The necessary process for an RL to work is as follows. An agent that is the learning object interacts with the environment, which can be virtual or real, the agent performs actions (a) given an environment state s , that will affect the environment, in exchange, the environment will feedback the agent with a new state s ′ and a reward r . If the action were right, then the reward would be positive. Contrarily if the move were wrong, the reward would be negative; in other words, a punishment. The purpose of the agent is to maximize rewards. The process aims to create a system that behaves in the best possible way to achieve a goal.
With a good overview of RL and without deepening the algorithm’s details because of this work’s scope, this paradigm’s application to AVs can be discussed. This type of algorithm is used in the second part of the vehicle’s decisions process. First, it has to acquire data of the environment, in this case, the road and the objects such as other cars interacting within it, via the already mentioned and studied approaches such as LiDAR and object detection algorithms via image processing. Based on these data, advanced RL versions based on NNs, such as deep RL, deep Q-learning, and deep deterministic policy gradient (amongst others), have been used for AVs’ decision-making processes. These deep versions of RL present the advantage of a more robust, more powerful capability of learning behaviors, understanding patterns, and predicting situations in comparison with their non-deep versions.

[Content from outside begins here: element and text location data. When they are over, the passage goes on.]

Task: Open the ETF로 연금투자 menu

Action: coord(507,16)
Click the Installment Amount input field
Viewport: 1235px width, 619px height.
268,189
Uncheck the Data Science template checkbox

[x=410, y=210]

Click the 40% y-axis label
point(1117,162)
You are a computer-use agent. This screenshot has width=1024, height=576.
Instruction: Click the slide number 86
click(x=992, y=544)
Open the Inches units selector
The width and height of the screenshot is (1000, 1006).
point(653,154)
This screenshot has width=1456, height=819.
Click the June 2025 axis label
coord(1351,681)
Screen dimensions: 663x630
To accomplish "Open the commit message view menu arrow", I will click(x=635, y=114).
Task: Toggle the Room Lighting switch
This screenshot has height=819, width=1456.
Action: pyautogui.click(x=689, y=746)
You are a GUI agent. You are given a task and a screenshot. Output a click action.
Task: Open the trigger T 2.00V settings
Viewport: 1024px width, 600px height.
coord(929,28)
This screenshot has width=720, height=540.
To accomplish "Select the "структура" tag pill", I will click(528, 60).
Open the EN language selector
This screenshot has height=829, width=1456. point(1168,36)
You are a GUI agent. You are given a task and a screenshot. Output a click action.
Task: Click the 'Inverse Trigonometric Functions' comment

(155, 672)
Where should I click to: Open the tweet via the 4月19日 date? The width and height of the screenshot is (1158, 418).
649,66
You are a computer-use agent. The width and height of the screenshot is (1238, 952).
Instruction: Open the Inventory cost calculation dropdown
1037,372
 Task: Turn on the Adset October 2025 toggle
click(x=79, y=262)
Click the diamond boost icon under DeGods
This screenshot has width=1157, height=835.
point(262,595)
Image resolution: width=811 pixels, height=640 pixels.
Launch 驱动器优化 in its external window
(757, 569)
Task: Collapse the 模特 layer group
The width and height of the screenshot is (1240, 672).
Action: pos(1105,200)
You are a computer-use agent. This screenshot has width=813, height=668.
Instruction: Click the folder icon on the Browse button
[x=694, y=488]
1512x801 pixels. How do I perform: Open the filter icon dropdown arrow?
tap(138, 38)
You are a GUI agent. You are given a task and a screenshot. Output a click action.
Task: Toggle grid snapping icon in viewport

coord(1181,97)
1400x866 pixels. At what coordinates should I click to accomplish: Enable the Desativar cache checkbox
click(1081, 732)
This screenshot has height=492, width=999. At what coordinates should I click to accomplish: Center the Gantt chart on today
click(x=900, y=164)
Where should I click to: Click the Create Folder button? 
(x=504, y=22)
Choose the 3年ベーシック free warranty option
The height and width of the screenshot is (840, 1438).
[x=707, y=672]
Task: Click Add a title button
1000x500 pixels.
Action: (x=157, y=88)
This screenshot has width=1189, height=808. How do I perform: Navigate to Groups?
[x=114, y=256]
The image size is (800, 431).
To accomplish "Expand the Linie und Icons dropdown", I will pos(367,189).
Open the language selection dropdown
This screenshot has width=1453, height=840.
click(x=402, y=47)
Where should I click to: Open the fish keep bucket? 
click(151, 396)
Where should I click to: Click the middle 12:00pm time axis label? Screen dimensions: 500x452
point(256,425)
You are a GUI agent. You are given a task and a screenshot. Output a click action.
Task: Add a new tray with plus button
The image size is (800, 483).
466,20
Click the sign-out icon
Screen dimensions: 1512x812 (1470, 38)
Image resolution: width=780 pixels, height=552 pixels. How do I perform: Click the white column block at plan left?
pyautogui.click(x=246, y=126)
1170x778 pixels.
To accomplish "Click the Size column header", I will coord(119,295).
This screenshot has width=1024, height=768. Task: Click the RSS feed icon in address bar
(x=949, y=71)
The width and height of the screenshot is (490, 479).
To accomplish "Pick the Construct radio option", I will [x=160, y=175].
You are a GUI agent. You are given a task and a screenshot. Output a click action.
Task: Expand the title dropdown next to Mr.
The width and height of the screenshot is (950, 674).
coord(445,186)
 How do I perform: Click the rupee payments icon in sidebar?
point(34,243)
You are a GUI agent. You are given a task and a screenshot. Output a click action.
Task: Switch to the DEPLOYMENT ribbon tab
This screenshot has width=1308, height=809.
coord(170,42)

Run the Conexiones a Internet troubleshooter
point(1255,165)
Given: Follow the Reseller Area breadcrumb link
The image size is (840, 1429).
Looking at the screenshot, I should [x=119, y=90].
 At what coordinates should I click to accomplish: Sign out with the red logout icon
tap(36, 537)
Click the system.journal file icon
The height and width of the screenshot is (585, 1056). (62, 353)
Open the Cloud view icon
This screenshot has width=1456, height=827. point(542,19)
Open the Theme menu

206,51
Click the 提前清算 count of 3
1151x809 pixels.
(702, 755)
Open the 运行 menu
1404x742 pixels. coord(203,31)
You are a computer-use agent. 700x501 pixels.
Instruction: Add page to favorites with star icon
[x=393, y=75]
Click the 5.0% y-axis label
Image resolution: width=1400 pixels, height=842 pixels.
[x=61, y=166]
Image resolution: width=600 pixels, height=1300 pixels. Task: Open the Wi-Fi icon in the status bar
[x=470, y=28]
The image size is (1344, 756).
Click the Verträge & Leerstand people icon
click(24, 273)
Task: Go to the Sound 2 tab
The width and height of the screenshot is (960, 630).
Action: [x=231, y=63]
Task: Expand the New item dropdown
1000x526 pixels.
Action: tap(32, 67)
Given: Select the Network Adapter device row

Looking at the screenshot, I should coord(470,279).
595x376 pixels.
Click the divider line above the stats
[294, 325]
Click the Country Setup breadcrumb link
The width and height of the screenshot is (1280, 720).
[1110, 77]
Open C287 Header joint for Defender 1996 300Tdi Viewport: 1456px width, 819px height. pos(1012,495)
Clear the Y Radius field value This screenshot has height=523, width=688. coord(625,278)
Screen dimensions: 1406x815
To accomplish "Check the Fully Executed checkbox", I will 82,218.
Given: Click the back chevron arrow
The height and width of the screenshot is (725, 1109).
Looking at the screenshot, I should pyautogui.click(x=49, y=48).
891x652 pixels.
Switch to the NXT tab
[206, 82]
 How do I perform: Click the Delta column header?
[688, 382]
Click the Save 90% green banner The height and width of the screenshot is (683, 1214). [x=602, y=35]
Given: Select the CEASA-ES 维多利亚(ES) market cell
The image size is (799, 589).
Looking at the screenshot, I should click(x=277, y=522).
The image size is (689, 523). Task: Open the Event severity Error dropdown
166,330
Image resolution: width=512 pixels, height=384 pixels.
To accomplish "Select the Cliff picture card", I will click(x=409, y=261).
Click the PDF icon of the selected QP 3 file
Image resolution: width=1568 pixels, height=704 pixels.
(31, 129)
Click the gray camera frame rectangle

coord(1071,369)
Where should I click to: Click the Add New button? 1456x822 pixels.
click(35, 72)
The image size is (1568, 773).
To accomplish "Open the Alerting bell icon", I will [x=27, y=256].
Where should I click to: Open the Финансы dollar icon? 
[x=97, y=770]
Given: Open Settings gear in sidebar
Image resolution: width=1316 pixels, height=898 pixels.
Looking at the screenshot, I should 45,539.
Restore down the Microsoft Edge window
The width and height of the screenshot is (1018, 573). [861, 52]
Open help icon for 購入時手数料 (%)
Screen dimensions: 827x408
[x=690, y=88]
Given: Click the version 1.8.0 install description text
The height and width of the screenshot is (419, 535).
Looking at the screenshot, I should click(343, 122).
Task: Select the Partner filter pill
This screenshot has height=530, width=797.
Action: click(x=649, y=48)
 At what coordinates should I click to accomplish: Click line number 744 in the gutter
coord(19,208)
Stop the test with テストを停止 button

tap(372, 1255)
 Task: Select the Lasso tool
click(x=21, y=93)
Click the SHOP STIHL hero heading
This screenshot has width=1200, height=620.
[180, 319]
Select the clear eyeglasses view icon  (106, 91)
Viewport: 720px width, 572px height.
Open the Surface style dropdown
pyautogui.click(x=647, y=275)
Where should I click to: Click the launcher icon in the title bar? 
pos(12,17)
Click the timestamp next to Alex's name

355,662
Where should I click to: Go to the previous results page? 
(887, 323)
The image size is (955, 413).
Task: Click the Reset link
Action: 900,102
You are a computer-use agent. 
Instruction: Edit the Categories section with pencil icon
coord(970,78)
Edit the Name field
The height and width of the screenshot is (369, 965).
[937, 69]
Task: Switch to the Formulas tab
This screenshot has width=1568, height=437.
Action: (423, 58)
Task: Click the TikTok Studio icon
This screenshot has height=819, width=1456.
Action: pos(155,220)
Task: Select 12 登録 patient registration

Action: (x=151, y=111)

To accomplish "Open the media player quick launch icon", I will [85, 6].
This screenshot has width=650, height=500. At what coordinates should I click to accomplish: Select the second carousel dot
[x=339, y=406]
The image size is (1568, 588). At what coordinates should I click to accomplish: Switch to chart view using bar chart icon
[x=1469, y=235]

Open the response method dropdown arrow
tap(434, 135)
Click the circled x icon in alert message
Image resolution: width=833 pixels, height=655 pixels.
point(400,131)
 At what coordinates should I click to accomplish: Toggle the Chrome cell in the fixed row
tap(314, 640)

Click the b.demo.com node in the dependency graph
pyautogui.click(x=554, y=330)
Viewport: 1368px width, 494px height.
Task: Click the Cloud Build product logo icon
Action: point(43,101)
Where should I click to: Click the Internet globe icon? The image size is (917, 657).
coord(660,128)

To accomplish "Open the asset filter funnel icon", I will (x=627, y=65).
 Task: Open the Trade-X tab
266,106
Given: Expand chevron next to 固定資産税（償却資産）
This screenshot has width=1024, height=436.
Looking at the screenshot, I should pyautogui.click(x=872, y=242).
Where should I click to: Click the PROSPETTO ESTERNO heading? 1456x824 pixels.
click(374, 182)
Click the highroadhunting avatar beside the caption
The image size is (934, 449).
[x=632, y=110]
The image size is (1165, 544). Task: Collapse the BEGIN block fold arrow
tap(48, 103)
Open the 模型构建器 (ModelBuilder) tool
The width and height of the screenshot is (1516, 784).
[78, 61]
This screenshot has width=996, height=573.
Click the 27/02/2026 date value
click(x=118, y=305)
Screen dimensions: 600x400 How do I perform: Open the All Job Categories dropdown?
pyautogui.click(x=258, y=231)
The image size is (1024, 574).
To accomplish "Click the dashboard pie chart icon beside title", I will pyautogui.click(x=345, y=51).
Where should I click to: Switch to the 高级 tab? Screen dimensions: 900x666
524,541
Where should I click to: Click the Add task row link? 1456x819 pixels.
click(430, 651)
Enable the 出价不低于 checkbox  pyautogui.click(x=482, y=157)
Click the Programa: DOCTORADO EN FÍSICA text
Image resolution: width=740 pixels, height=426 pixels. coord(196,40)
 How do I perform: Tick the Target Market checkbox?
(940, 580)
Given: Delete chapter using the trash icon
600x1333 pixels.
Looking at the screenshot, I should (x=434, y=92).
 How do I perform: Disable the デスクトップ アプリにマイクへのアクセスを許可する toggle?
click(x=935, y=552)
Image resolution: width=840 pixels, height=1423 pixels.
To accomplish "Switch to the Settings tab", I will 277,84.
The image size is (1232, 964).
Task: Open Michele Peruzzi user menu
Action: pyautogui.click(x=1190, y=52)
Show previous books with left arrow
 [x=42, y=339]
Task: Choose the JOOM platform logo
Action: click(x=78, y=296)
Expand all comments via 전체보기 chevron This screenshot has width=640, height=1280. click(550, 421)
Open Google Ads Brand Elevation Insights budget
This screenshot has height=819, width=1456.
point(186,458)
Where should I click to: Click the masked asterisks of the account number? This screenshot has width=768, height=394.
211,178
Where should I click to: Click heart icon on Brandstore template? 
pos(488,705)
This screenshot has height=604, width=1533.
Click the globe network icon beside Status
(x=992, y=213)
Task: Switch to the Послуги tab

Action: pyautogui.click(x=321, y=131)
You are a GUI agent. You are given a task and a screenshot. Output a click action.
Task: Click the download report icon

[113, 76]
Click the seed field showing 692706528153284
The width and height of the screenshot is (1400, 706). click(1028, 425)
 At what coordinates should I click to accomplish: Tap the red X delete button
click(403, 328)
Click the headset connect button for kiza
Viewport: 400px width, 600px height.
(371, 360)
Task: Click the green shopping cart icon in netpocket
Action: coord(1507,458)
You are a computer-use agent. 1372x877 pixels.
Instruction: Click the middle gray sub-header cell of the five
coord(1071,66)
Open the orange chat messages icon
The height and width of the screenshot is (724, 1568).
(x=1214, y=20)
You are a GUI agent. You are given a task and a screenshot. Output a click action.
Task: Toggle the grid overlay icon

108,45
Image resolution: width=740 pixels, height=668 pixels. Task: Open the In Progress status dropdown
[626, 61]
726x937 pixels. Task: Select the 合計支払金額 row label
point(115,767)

An example is control of speed and lane change decisions
[23]. As the authors mention, a known problem of decision taking on AVs is that the methods are designed for a specific task. An example would be the Intelligent Driver Model (IDM), which is applied to decide only when to change lines. Therefore, there’s a need for a more global algorithm to take care of AVs’ multiple decision needs. This work proposes that the car uses a 27-input vector providing information on the road and eight possible surrounding cars to make lane change decisions and speed control. However, in the same DQL algorithm, they trained two agents to address each task
[24].
One perceived disadvantage of RL algorithms in autonomous cars is that they cannot predict other road users’ intentions but evaluate all the objects’ current state. These kinds of learning do not have long-term future recognition of the environment. This problem is intrinsic in the math that the algorithms are based on because Markov’s decision process takes decisions based on the last observations state.
2.2.3. LSTM Based Models
Currently, there are many approaches to road prediction using LSTM architectures for these types of forecasts. Bai et al.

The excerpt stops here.